Yesterday, while picking up some allergy medicine and cat litter, some toothpaste started telling me how to live my life. It told me to "be dynamic" and "be inspired," which inspired me to dynamically tell that toothpaste to fuck right off.
Toothpaste isn't the only thing overstepping its bounds. Over the last couple years, everything from toothpaste to tampons to cough drops to chocolate has been sold in packaging that carries "inspirational" messages. But why? Do these unsolicited pep talks actually improve the experience the consumer has with the product? What is the purpose of telling a woman to "Keep your eye on the ball" right before she inserts a tampon into her vagina? What does that even mean, tampon? Where is this ball you speak of?
I don't want a tampon to tell me "All you can do is your best," I want that tampon to say "I promise I will keep blood from getting all over your underpants." And I definitely don't want toothpaste to tell me to be adventurous because "adventurous" is the last thing I want to be in regards to my dental hygiene. When it comes to my teeth, I want to be the opposite of adventurous, I want protection and predictability.
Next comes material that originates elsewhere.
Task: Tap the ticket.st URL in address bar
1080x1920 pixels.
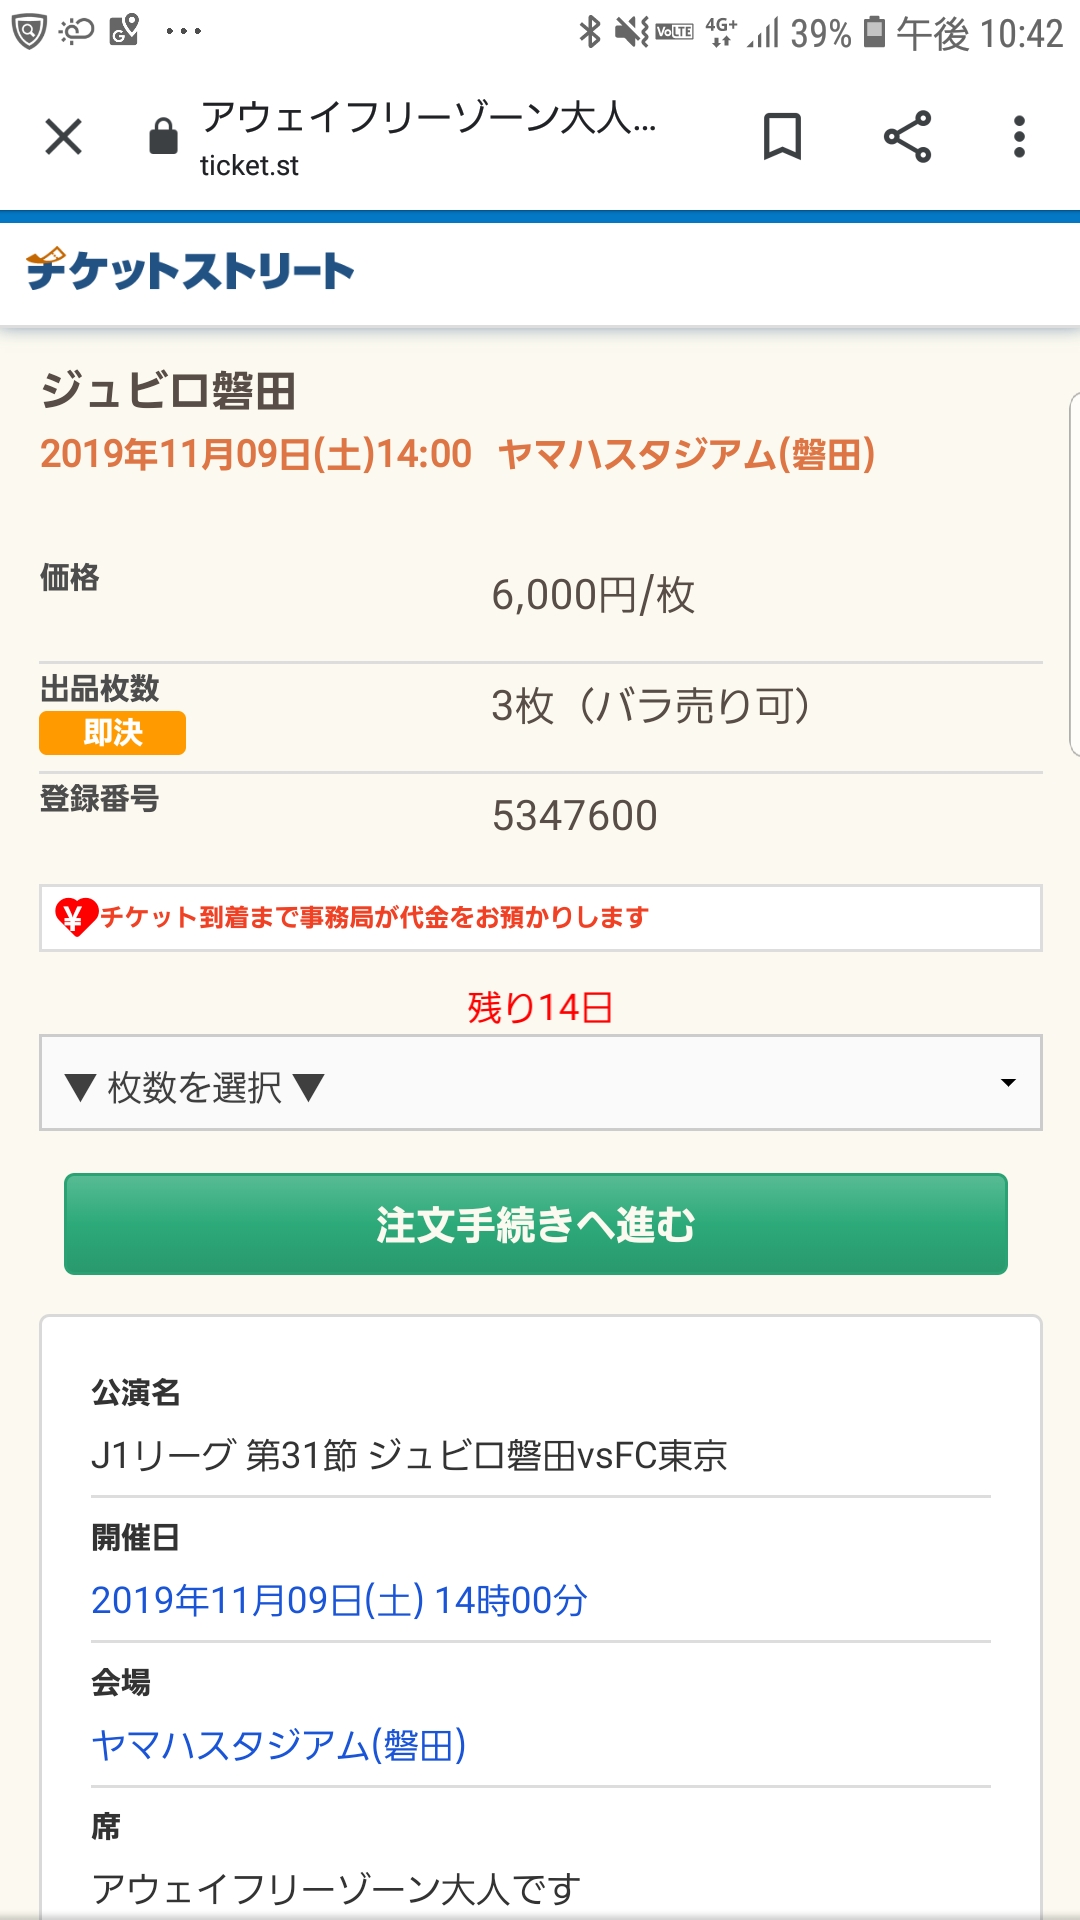Action: 249,166
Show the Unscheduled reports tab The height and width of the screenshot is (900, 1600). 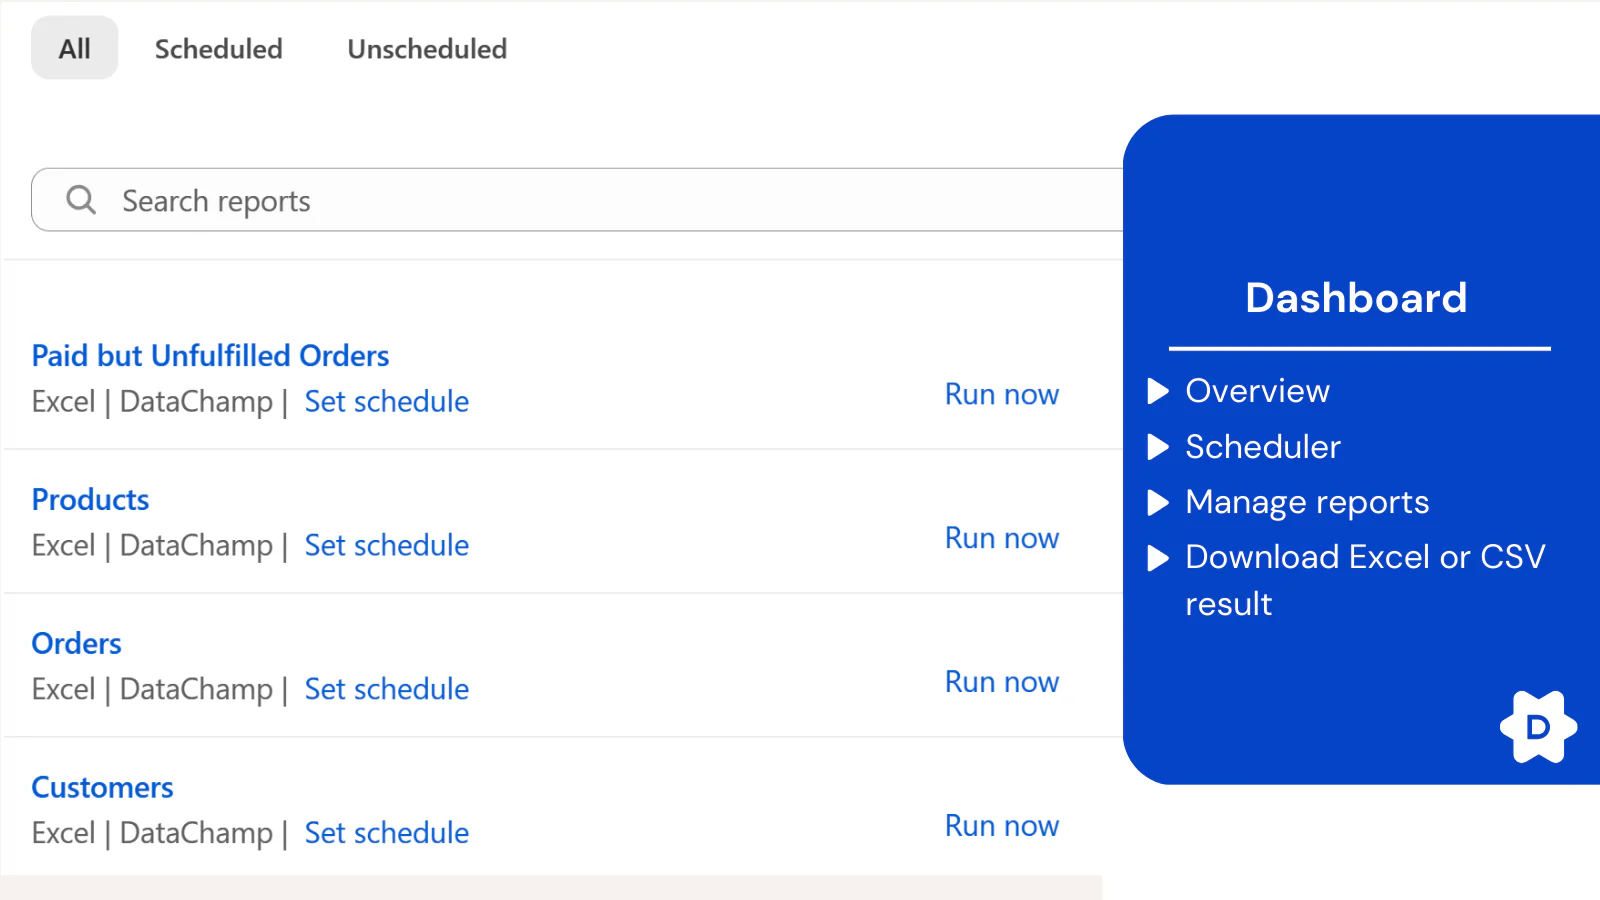coord(427,48)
It's not just packaging that's doing this, either. Earlier this week Jezebel posted about the new plus-size clothing store that plays pre-recorded compliments over the speakers in the dressing rooms. Do marketing teams think the humans that are buying their goods have such a deflated sense of self-worth that their empty compliments and canned pep talks will actually be taken to heart? Do they think we're all just wandering around the aisles of stores, feeling so utterly hopeless, that we'll trust a piece of chocolate when it promises everything will get better? It's insulting.
Stop telling me how to live, products, because no one asked you. Save the bullshit and just keep my teeth and underwear clean.